Goals>
a: According to the passage on voice chips, what did a person have to do to toggle the light switch in the exhibition?
b: Decide whether each statement agrees with the passage on voice chips, answering yes or no and quoting the words that decide it: (i) The exhibition was held at the Storefront for Art and Architecture. (ii) The elevator plate responded to "up" and "down" spoken in English. (iii) Speech recognition performs poorly on barks.

Provided text>
Natalie Jeremijenko asserts that machine speech should re-awaken us to "the peculiar structure of participation that we take for granted."
There are at least two different questions here. The first question: what could we say to things (or them to us)? Or in Lucy Suchman's terms, what new sociomaterial connections can we invent, that don't reiterate old subject/object divides? The second question is: what do voice chips say (what do things say to us, and us to them)?
To explore the answer to the first question, I refer the reader to a series of speech recognition interfaces that I built for an exhibition - Neologues - at the Storefront for Art and Architecture (1999), a design project that motivated my fascination with voice chips.
This exhibition was a series of functioning voice chip and speech recognition-based devices. These included a light switch actuated with your voice rather than your finger. In order to toggle the switch, you had to put your hands on your temples and say the words "mind power," parodying the ambitions of the Human Computer Interaction field. The light switch would toggle on. However, the light nearby would not go on. In order to operate that, you had to say the word "click" brightly. (Crisp plosives are easier to recognize.) As a human, this speech recognition chip made you perform like a switch. Observing one's own performance in this simple role was entertaining to most participants, or at least self-consciously silly.
There was an elevator plate you operated by saying "up" or "down." The only trick was that you had to say these in Spanish, which left most viewers going nowhere, as they swallowed the normative function of the speech recognition chip. There was a speech recognition interface for dogs, whose bark the device would translate to a human voice that said, "I am your loyal servant" - challenging the human-computer interface and its privileging of human cognition with a dog-computer interface that dogs seem to be able to use without a user manual. Speech recognition works well on barks.

Available data>

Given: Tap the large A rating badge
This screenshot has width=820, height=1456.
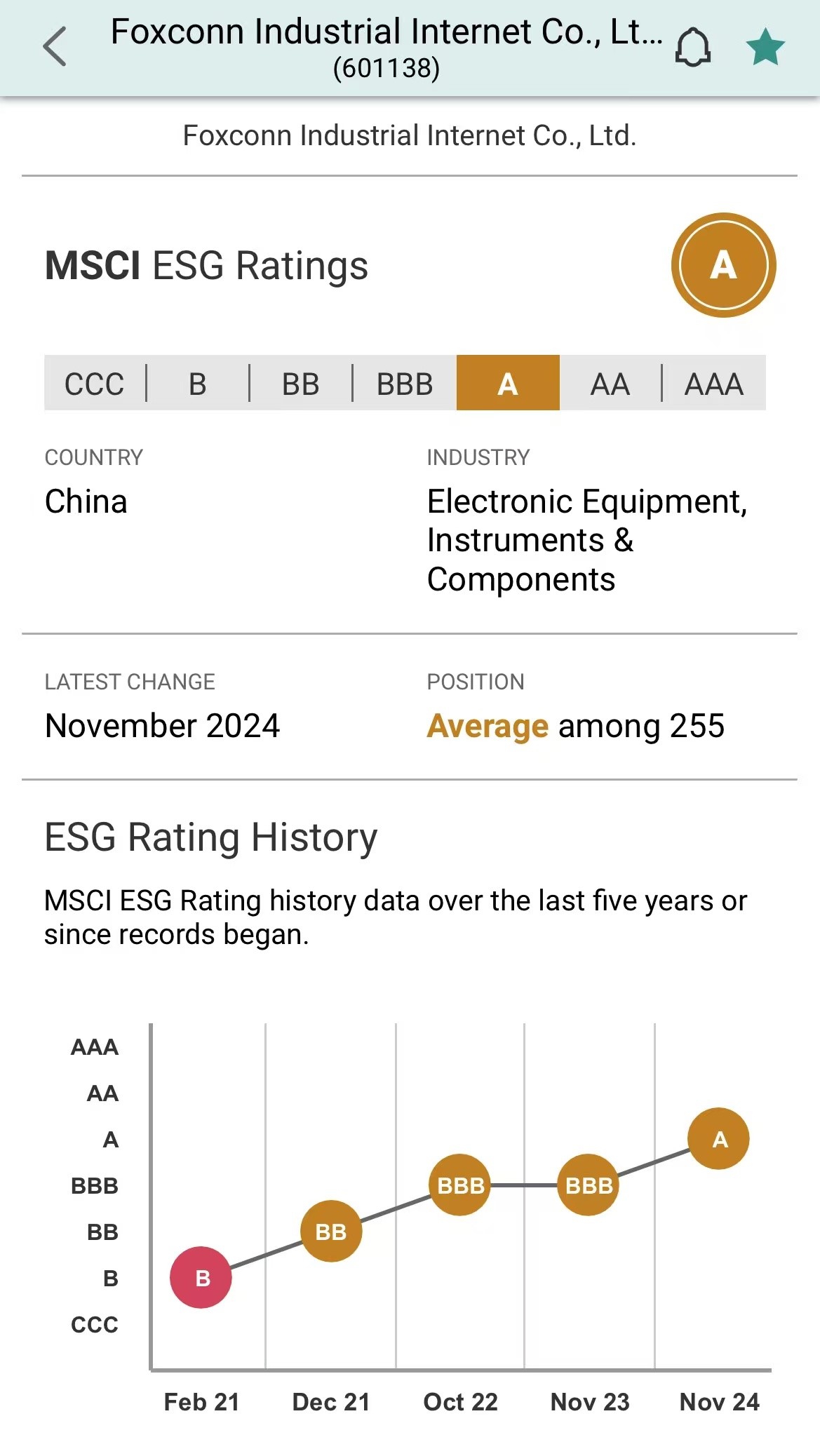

Results for the exercise>
a: Put their hands on their temples and say the words "mind power."

b:
(i) Yes: "at the Storefront for Art and Architecture (1999)"
(ii) No: "you had to say these in Spanish"
(iii) No: "Speech recognition works well on barks."